Setting up a self-adapting system is hard, and this work is endless. It constantly needs to be improved. And what about self-healing? Is it difficult to achieve it?
The role of the scheduler in the system
Unlike self-adaptation, self-healing is relatively easy to achieve. While there are enough resources, the scheduler will always follow to ensure that a certain number of replicas work. In our case, this is the Docker Swarm schedule.
- Replicas can fail, they can be killed and they can be inside an unhealthy node. This is not so important, as Swarm makes sure that they restart if necessary and (almost) always work normally. If all our services are scalable and at least a few replicas are running on each of them, there will never be any downtime. Self-healing processes within the Docker will make self-adaptation processes easily accessible. It is the combination of these two elements that make our system completely autonomous and self-sufficient.

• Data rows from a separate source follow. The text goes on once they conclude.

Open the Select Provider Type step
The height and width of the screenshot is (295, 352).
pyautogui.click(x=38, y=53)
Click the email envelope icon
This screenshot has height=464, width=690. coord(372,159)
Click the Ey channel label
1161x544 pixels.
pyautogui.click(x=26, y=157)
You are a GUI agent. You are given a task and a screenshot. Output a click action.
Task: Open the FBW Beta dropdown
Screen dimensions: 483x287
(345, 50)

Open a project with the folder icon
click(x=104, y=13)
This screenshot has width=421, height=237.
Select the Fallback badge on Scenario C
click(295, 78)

- Problems start to accumulate when the service can not be scaled. If we can not have several replicas of the service, Swarm can not guarantee the absence of downtime. If the replica fails, it will be restarted. However, if this is the only available replica, the period between the accident and the restart is turned into a simple one. People all the same. We fall ill, we lie in bed and after a while, we return to work. If we are the only employee in this company and we have no one to replace, while we are absent, then this is a problem. The same applies to services. For a service that wants to avoid downtime, you must at least have two replicas.

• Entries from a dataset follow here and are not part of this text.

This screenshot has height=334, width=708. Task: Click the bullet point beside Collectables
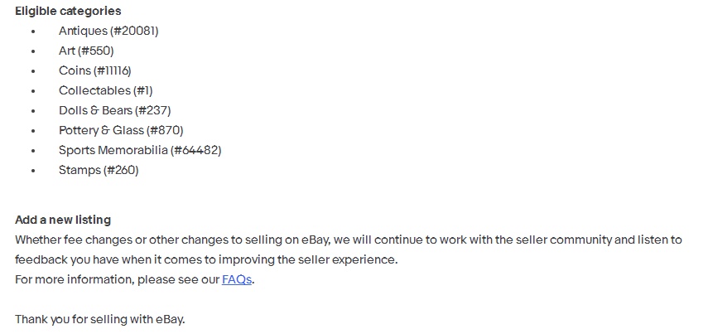33,91
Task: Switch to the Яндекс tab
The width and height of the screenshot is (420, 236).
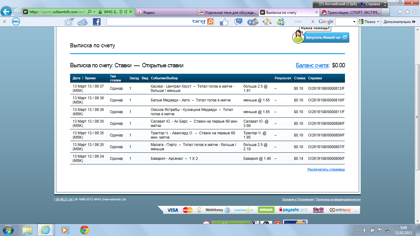Action: tap(165, 12)
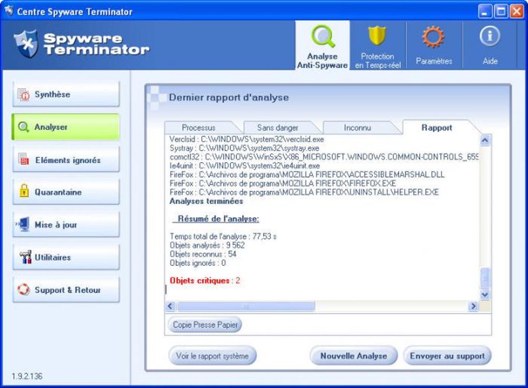Image resolution: width=528 pixels, height=388 pixels.
Task: Select Mise à jour in the sidebar
Action: [66, 224]
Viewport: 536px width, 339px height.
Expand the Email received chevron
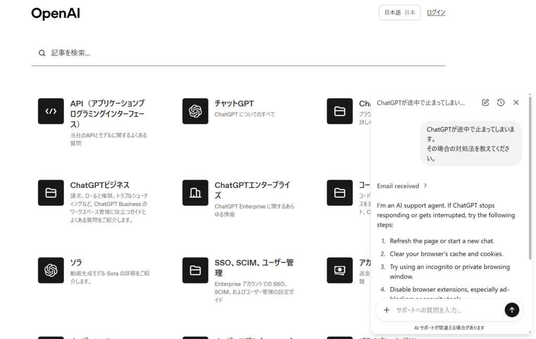click(x=426, y=186)
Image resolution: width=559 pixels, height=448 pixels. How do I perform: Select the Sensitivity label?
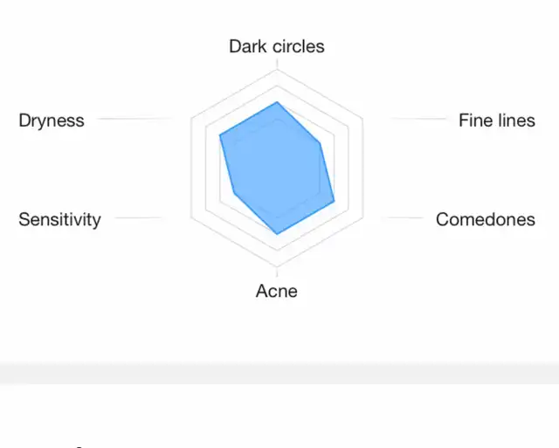click(x=59, y=219)
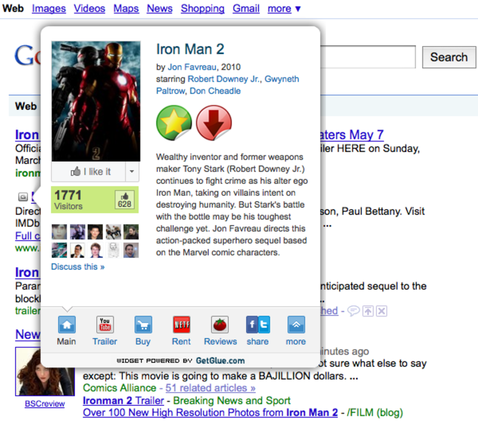Open the Reviews tomato icon
Screen dimensions: 478x428
pyautogui.click(x=220, y=325)
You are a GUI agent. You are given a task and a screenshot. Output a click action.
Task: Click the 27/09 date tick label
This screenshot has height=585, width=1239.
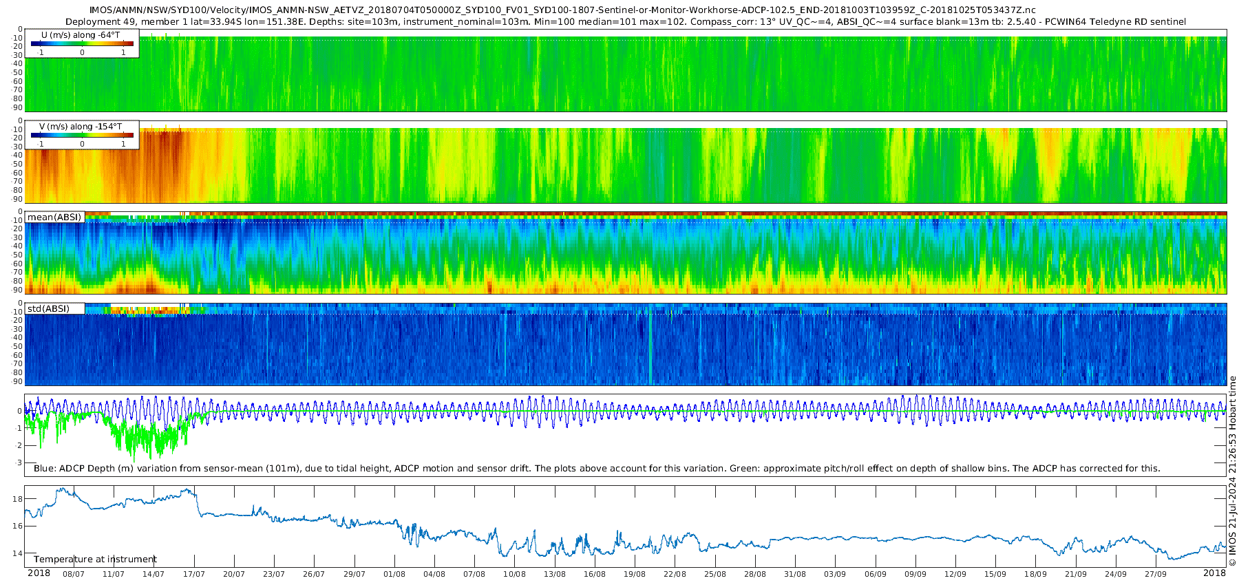click(x=1156, y=574)
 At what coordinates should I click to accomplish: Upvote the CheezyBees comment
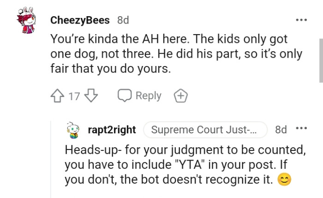click(x=57, y=96)
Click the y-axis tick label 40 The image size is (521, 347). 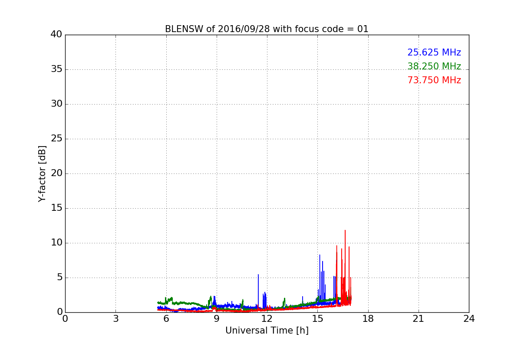coord(56,35)
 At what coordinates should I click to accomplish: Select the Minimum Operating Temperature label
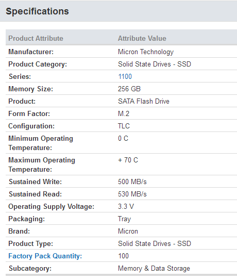click(41, 143)
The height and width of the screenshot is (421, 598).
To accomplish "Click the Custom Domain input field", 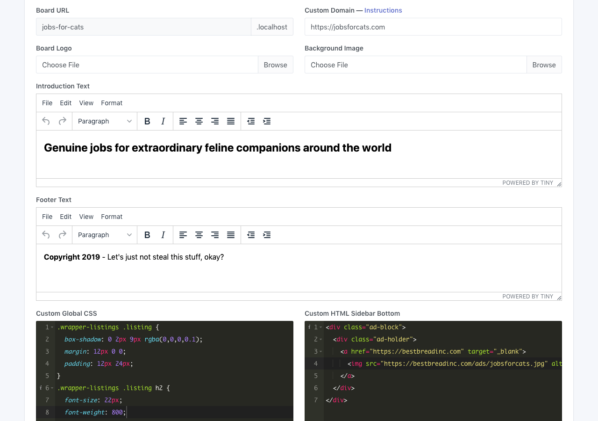I will pos(433,27).
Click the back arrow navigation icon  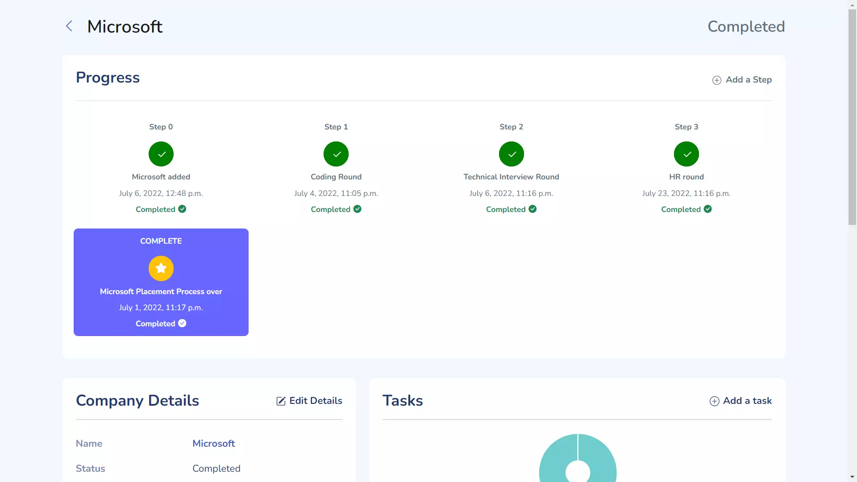(x=70, y=26)
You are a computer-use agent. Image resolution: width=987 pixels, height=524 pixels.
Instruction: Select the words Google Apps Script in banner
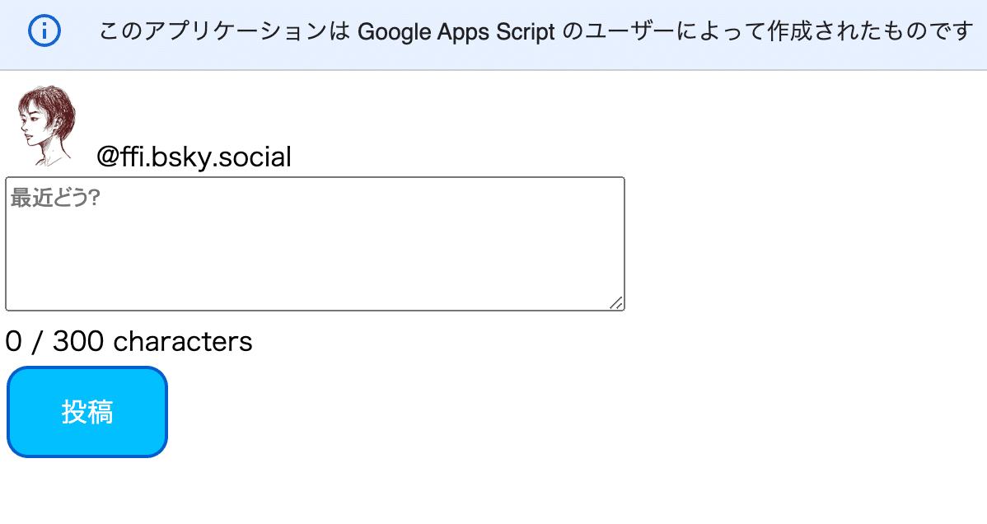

- Unfortunately, our services are not always designed with scalability. But even when it is taken into account, there is always a chance that it does not belong to any of the third-party services that you use. Scalability is an important design decision, and we must take this requirement into account when we choose a new tool. We must clearly distinguish between services for which a simple is unacceptable and services that do not expose the system to risk if they are unavailable for a few seconds. Once you learn to distinguish between them, you will always know which of the services are scalable. Scalability is the requirement of unsupported services.
The role of the cluster in the system
In the end, everything we do is inside one or more clusters. There are no more individual servers. We do not decide where to send. This is done by planners. From our (human) point of view, the smallest object is a cluster in which resources like memory and CPU are gathered.